» What is expected: In the items below, substitute "How can I carry out" for every occurrence of "How do I perform" and reproduce all lines with no other change.

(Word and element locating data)
-- start --
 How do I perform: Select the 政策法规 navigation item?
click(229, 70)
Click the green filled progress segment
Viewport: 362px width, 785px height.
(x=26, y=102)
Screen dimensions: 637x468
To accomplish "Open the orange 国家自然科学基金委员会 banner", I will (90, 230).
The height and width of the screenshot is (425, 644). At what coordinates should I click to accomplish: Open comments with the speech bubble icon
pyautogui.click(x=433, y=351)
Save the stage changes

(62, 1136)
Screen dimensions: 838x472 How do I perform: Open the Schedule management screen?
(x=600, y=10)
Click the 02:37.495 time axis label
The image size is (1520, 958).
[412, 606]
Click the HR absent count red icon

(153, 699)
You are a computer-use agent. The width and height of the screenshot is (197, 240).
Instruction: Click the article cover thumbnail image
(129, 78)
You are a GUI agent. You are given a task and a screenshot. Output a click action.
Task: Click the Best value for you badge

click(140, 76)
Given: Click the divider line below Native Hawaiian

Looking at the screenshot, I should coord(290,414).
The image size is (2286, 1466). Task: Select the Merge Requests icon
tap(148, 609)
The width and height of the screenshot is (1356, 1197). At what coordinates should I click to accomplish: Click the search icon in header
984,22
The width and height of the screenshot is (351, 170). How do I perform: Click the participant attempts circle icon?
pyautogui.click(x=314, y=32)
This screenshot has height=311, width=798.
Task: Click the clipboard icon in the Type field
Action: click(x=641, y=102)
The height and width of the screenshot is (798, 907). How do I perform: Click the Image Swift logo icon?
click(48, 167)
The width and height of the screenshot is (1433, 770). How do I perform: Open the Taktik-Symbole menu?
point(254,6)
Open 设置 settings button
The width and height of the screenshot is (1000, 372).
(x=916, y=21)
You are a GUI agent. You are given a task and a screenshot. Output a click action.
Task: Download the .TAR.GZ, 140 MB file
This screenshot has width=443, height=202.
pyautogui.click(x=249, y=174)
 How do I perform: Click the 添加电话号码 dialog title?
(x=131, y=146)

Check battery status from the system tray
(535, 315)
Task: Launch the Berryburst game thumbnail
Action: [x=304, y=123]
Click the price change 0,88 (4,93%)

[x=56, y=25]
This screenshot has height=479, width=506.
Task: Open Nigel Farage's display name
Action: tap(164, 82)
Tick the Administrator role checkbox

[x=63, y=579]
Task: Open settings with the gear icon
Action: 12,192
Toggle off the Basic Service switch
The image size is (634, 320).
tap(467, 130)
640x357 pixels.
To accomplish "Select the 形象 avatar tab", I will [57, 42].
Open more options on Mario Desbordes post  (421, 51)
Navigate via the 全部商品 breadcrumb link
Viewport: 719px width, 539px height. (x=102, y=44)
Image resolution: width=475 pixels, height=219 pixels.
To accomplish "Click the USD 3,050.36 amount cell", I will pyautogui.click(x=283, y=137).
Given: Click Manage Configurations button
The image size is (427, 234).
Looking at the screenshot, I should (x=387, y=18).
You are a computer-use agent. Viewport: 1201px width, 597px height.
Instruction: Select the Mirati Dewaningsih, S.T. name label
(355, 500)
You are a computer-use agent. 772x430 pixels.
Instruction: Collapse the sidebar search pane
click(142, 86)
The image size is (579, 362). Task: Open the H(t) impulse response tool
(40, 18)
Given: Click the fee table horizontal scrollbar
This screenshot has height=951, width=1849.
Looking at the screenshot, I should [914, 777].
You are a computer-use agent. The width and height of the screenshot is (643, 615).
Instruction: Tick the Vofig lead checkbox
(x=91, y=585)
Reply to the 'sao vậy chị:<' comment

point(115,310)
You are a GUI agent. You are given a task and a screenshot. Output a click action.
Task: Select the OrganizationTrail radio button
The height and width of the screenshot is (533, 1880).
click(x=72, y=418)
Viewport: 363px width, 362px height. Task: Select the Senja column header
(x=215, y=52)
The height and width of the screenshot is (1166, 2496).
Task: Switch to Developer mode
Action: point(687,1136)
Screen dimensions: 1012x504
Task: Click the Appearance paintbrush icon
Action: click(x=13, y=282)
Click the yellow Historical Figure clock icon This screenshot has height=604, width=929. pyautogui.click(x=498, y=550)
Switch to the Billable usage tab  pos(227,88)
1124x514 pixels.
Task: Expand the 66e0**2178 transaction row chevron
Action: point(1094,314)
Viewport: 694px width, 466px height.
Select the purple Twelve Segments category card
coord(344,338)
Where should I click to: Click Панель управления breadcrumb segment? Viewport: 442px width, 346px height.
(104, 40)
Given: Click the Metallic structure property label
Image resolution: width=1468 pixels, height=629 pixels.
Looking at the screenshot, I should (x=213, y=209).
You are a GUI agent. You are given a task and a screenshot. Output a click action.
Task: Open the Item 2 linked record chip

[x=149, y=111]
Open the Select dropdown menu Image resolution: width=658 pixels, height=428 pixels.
-- end --
» Task result:
 How can I carry out: Select the 政策法规 navigation item?
click(229, 70)
Click the green filled progress segment
Viewport: 362px width, 785px height.
(x=26, y=102)
Screen dimensions: 637x468
To accomplish "Open the orange 国家自然科学基金委员会 banner", I will (90, 230).
The height and width of the screenshot is (425, 644). At what coordinates should I click to accomplish: Open comments with the speech bubble icon
pyautogui.click(x=433, y=351)
Save the stage changes

(62, 1136)
Screen dimensions: 838x472 How can I carry out: Open the Schedule management screen?
(x=600, y=10)
Click the 02:37.495 time axis label
The image size is (1520, 958).
[412, 606]
Click the HR absent count red icon

(153, 699)
You are a computer-use agent. The width and height of the screenshot is (197, 240).
Instruction: Click the article cover thumbnail image
(129, 78)
You are a GUI agent. You are given a task and a screenshot. Output a click action.
Task: Click the Best value for you badge

click(140, 76)
Given: Click the divider line below Native Hawaiian

Looking at the screenshot, I should coord(290,414).
The image size is (2286, 1466). Task: Select the Merge Requests icon
tap(148, 609)
The width and height of the screenshot is (1356, 1197). At what coordinates should I click to accomplish: Click the search icon in header
984,22
The width and height of the screenshot is (351, 170). How can I carry out: Click the participant attempts circle icon?
pyautogui.click(x=314, y=32)
This screenshot has height=311, width=798.
Task: Click the clipboard icon in the Type field
Action: click(x=641, y=102)
The height and width of the screenshot is (798, 907). How can I carry out: Click the Image Swift logo icon?
click(48, 167)
The width and height of the screenshot is (1433, 770). How can I carry out: Open the Taktik-Symbole menu?
point(254,6)
Open 设置 settings button
The width and height of the screenshot is (1000, 372).
(x=916, y=21)
You are a GUI agent. You are given a task and a screenshot. Output a click action.
Task: Download the .TAR.GZ, 140 MB file
This screenshot has width=443, height=202.
pyautogui.click(x=249, y=174)
 How can I carry out: Click the 添加电话号码 dialog title?
(x=131, y=146)

Check battery status from the system tray
(535, 315)
Task: Launch the Berryburst game thumbnail
Action: [x=304, y=123]
Click the price change 0,88 (4,93%)

[x=56, y=25]
This screenshot has height=479, width=506.
Task: Open Nigel Farage's display name
Action: tap(164, 82)
Tick the Administrator role checkbox

[x=63, y=579]
Task: Open settings with the gear icon
Action: 12,192
Toggle off the Basic Service switch
The image size is (634, 320).
tap(467, 130)
640x357 pixels.
To accomplish "Select the 形象 avatar tab", I will [57, 42].
Open more options on Mario Desbordes post  (421, 51)
Navigate via the 全部商品 breadcrumb link
Viewport: 719px width, 539px height. (x=102, y=44)
Image resolution: width=475 pixels, height=219 pixels.
To accomplish "Click the USD 3,050.36 amount cell", I will pyautogui.click(x=283, y=137).
Given: Click Manage Configurations button
The image size is (427, 234).
Looking at the screenshot, I should (x=387, y=18).
You are a computer-use agent. Viewport: 1201px width, 597px height.
Instruction: Select the Mirati Dewaningsih, S.T. name label
(355, 500)
You are a computer-use agent. 772x430 pixels.
Instruction: Collapse the sidebar search pane
click(142, 86)
The image size is (579, 362). Task: Open the H(t) impulse response tool
(40, 18)
Given: Click the fee table horizontal scrollbar
This screenshot has height=951, width=1849.
Looking at the screenshot, I should [914, 777].
You are a computer-use agent. The width and height of the screenshot is (643, 615).
Instruction: Tick the Vofig lead checkbox
(x=91, y=585)
Reply to the 'sao vậy chị:<' comment

point(115,310)
You are a GUI agent. You are given a task and a screenshot. Output a click action.
Task: Select the OrganizationTrail radio button
The height and width of the screenshot is (533, 1880).
click(x=72, y=418)
Viewport: 363px width, 362px height. Task: Select the Senja column header
(x=215, y=52)
The height and width of the screenshot is (1166, 2496).
Task: Switch to Developer mode
Action: point(687,1136)
Screen dimensions: 1012x504
Task: Click the Appearance paintbrush icon
Action: click(x=13, y=282)
Click the yellow Historical Figure clock icon This screenshot has height=604, width=929. pyautogui.click(x=498, y=550)
Switch to the Billable usage tab  pos(227,88)
1124x514 pixels.
Task: Expand the 66e0**2178 transaction row chevron
Action: point(1094,314)
Viewport: 694px width, 466px height.
Select the purple Twelve Segments category card
coord(344,338)
Where should I click to: Click Панель управления breadcrumb segment? Viewport: 442px width, 346px height.
(104, 40)
Given: Click the Metallic structure property label
Image resolution: width=1468 pixels, height=629 pixels.
Looking at the screenshot, I should (x=213, y=209).
You are a GUI agent. You are given a task and a screenshot. Output a click action.
Task: Open the Item 2 linked record chip

[x=149, y=111]
Open the Select dropdown menu Image resolution: width=658 pixels, height=428 pixels.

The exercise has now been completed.